Wie stark dieser Effekt ist, zeigt die Statistik. 2022 ist die Nachfrage für Kaufobjekte nach Scout-24-Daten um die Hälfte eingebrochen, während sie 2021 noch um gut ein Drittel gestiegen war. Spiegelbildlich wurde aus einem dortigen Angebotsrückgang 2021 von einem Fünftel ein Angebotsplus von fast 50 Prozent. „Der Immobilienmarkt ist schwieriger als je zuvor“, betont Hartmann.
„Wir gehen von weiter steigenden Mietpreisen aus“
Das zeigt sich vor allem am Mietmarkt. Habe das Nachfrageplus nach Mietwohnungen 2021 im Vorjahresvergleich noch 4 Prozent betragen, sei es 2022 auf 41 Prozent explodiert, beschreibt der Scout-24-Chef die Entwicklung. Zugleich habe sich das Angebotsminus, das 2021 7 Prozent betragen habe, voriges Jahr auf 20 Prozent verdreifacht. Eine Studie des Pestel-Instituts und des schleswig-holsteinischen Instituts Arbeitsgemeinschaft für zeitgemäßes Bauen hat das bundesweite Wohnungsdefizit soeben auf rund 700.000 Wohnungen beziffert. In Berlin als dem bundesweit schlimmsten Markt für Wohnungssuchende ist die Leerstandsquote seit 2013 von über 5 auf unter ein Prozent gesunken. Die Prognose Dirk Schmelzers klingt angesichts dieser Entwicklungen zwangsläufig. „Wir gehen von weiter steigenden Mietpreisen aus“, sagt der Scout-24-Finanzchef für 2023 voraus.
Innenministerin Faeser verspricht mehr Wohnraum für Geflüchtete
Nach dem Flüchtlingsgipfel in Berlin am Donnerstag betonte Faeser vor allem auch den Aspekt, dass zusätzlicher Wohnraum für Geflüchtete mobilisiert werden soll.
© Quelle: Reuters
Auch bei den Kaufpreisen für Häuser oder Wohnungen könnte die jüngste preisliche Entspannung nur eine kurze gewesen sein. „In den deutschen Metropolen steigen die Kaufpreise bereits wieder“, weiß Hartmann. Im Schlussquartal 2022 hatte Scout 24 erstmals seit Langem in Deutschland wieder sinkende Preise für Kaufimmobilien registriert. In der Spitze um bis zu einem Zehntel ging es nach unten, im Schnitt um knapp 3 Prozent bei neu gebauten Häusern bis zu durchschnittlich gut 6 Prozent bei neu gebauten Wohnungen. Um etwa 3 Prozent stärker verfallen sind allgemein die Preise von schlecht wärmegedämmten Objekten. Das könnte es im Wesentlichen aber schon gewesen sein mit sinkenden Immobilienpreisen in Deutschland.

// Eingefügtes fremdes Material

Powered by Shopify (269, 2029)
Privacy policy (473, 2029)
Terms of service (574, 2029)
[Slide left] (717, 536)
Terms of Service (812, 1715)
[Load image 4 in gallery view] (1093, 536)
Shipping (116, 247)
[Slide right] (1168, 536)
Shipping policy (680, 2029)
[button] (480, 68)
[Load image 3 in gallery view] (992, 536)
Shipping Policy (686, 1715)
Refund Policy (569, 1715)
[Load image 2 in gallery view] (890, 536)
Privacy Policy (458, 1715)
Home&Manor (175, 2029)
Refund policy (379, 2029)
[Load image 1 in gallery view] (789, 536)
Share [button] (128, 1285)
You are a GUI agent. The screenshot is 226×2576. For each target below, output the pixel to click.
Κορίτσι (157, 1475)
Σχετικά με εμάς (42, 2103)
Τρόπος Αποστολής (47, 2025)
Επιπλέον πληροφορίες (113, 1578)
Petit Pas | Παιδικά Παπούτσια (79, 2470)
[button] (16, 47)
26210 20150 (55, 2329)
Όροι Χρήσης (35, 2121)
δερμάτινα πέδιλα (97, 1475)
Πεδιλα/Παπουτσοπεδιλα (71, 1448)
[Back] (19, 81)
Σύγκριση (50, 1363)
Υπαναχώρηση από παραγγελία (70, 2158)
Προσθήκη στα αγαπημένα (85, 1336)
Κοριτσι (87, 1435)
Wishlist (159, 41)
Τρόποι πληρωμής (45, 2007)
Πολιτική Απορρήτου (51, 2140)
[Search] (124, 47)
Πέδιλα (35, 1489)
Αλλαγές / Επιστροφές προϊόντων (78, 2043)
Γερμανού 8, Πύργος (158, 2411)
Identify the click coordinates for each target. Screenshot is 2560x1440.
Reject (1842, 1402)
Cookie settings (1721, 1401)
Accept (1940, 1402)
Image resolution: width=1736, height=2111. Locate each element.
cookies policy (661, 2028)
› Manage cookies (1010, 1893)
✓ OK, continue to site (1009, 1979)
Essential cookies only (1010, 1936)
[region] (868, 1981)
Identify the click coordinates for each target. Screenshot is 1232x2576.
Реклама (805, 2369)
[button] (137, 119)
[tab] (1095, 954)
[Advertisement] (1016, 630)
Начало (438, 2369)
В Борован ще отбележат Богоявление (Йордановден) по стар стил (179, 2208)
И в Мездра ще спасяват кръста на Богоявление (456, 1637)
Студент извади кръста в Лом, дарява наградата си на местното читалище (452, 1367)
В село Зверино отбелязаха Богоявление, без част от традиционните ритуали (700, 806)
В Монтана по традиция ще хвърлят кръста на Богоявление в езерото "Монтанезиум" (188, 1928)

Die Kaufpreise für Wohnraum steigen in Metropolen schon wieder
„Wir glauben, dass in vielen Regionen damit ein Plateau erreicht ist“, schätzt Hartmann. Sicher sei das allerdings nicht, da der Markt von vielen Ungewissheiten belastet sei. Nicht in Gefahr sieht er jedoch Wohnungen und Häuser als Kapitalanlage. Trotz der Preisverfälle gegen Ende vorigen Jahres hätten die durchschnittlichen Kaufpreise für Wohnungen und Häuser 2022 insgesamt über dem Niveau des Vorjahres gelegen. Im Fünfjahresvergleich lägen sie um gut die Hälfte höher und im Zehnjahresvergleich um fast das Doppelte. Hausbesitzer dürfte das beruhigen. Mieter und damit die Masse der Deutschen haben davon nichts. „Wohnungssuchende stehen vor sehr großen Herausforderungen“, warnt Hartmann.
Für Scout 24 als Immobilienplattform war das turbulente Jahr 2022 dagegen durchaus geschäftsfördernd. Der Umsatz wuchs um 15 Prozent auf 448 Millionen Euro, der operative Gewinn um 13 Prozent auf 251 Millionen Euro. Unter dem Strich blieb ein Nettogewinn von 124 Millionen Euro. Für 2023 peilt der Konzern einen um rund 12 Prozent steigenden Umsatz und etwas stärker wachsende Gewinne an.